# Work order:
Print each entry below precisely as it reads.

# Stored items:
Content starts
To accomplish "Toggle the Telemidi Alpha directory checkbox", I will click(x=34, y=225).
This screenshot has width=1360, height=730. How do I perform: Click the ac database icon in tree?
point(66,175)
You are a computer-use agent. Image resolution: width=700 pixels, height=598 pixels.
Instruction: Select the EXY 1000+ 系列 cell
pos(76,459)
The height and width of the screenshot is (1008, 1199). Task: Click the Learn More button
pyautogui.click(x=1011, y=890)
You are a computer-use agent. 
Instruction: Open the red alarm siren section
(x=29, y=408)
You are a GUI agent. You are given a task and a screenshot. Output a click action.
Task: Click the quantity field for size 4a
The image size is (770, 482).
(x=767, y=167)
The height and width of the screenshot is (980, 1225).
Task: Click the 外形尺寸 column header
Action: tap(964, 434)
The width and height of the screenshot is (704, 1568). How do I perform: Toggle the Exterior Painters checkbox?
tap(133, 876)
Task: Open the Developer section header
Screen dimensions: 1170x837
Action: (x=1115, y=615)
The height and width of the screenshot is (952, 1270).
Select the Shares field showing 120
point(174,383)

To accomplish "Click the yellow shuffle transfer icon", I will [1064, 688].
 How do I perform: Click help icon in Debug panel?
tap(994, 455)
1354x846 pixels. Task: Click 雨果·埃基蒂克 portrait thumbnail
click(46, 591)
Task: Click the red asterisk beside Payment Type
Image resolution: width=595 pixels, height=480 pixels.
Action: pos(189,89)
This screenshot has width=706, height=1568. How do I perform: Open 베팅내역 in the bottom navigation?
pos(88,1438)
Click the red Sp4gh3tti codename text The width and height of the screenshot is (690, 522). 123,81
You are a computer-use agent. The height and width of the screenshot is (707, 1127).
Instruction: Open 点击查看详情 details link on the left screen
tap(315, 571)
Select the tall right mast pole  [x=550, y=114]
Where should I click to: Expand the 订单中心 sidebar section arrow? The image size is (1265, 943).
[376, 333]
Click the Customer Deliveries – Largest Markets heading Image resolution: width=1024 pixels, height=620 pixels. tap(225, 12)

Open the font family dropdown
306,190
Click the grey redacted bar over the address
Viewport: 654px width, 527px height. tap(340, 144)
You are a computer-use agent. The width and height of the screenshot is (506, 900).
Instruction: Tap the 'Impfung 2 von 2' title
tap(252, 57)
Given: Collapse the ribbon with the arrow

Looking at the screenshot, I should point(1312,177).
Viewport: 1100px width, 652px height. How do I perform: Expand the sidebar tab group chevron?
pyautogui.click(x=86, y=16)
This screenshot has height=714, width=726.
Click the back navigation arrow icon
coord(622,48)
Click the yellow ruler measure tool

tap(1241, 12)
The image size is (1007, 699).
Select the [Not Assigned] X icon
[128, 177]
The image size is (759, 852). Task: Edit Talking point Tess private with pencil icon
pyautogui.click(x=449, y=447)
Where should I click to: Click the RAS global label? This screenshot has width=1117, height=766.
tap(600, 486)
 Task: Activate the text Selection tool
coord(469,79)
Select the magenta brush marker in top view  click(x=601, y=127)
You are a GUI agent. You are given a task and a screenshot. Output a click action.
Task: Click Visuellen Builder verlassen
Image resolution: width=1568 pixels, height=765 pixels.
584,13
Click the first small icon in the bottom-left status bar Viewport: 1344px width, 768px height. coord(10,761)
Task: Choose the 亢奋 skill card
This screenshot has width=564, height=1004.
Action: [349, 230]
Content ends
# Task answer:
To accomplish "Toggle the Telemidi Alpha directory checkbox", I will click(x=34, y=225).
This screenshot has width=1360, height=730. How do I perform: Click the ac database icon in tree?
point(66,175)
You are a computer-use agent. Image resolution: width=700 pixels, height=598 pixels.
Instruction: Select the EXY 1000+ 系列 cell
pos(76,459)
The height and width of the screenshot is (1008, 1199). Task: Click the Learn More button
pyautogui.click(x=1011, y=890)
You are a computer-use agent. 
Instruction: Open the red alarm siren section
(x=29, y=408)
You are a GUI agent. You are given a task and a screenshot. Output a click action.
Task: Click the quantity field for size 4a
The image size is (770, 482).
(x=767, y=167)
The height and width of the screenshot is (980, 1225).
Task: Click the 外形尺寸 column header
Action: tap(964, 434)
The width and height of the screenshot is (704, 1568). How do I perform: Toggle the Exterior Painters checkbox?
tap(133, 876)
Task: Open the Developer section header
Screen dimensions: 1170x837
Action: (x=1115, y=615)
The height and width of the screenshot is (952, 1270).
Select the Shares field showing 120
point(174,383)

To accomplish "Click the yellow shuffle transfer icon", I will [1064, 688].
 How do I perform: Click help icon in Debug panel?
tap(994, 455)
1354x846 pixels. Task: Click 雨果·埃基蒂克 portrait thumbnail
click(46, 591)
Task: Click the red asterisk beside Payment Type
Image resolution: width=595 pixels, height=480 pixels.
Action: pos(189,89)
This screenshot has width=706, height=1568. How do I perform: Open 베팅내역 in the bottom navigation?
pos(88,1438)
Click the red Sp4gh3tti codename text The width and height of the screenshot is (690, 522). 123,81
You are a computer-use agent. The height and width of the screenshot is (707, 1127).
Instruction: Open 点击查看详情 details link on the left screen
tap(315, 571)
Select the tall right mast pole  [x=550, y=114]
Where should I click to: Expand the 订单中心 sidebar section arrow? The image size is (1265, 943).
[376, 333]
Click the Customer Deliveries – Largest Markets heading Image resolution: width=1024 pixels, height=620 pixels. tap(225, 12)

Open the font family dropdown
306,190
Click the grey redacted bar over the address
Viewport: 654px width, 527px height. tap(340, 144)
You are a computer-use agent. The width and height of the screenshot is (506, 900).
Instruction: Tap the 'Impfung 2 von 2' title
tap(252, 57)
Given: Collapse the ribbon with the arrow

Looking at the screenshot, I should point(1312,177).
Viewport: 1100px width, 652px height. How do I perform: Expand the sidebar tab group chevron?
pyautogui.click(x=86, y=16)
This screenshot has height=714, width=726.
Click the back navigation arrow icon
coord(622,48)
Click the yellow ruler measure tool

tap(1241, 12)
The image size is (1007, 699).
Select the [Not Assigned] X icon
[128, 177]
The image size is (759, 852). Task: Edit Talking point Tess private with pencil icon
pyautogui.click(x=449, y=447)
Where should I click to: Click the RAS global label? This screenshot has width=1117, height=766.
tap(600, 486)
 Task: Activate the text Selection tool
coord(469,79)
Select the magenta brush marker in top view  click(x=601, y=127)
You are a GUI agent. You are given a task and a screenshot. Output a click action.
Task: Click Visuellen Builder verlassen
Image resolution: width=1568 pixels, height=765 pixels.
584,13
Click the first small icon in the bottom-left status bar Viewport: 1344px width, 768px height. coord(10,761)
Task: Choose the 亢奋 skill card
This screenshot has width=564, height=1004.
Action: [349, 230]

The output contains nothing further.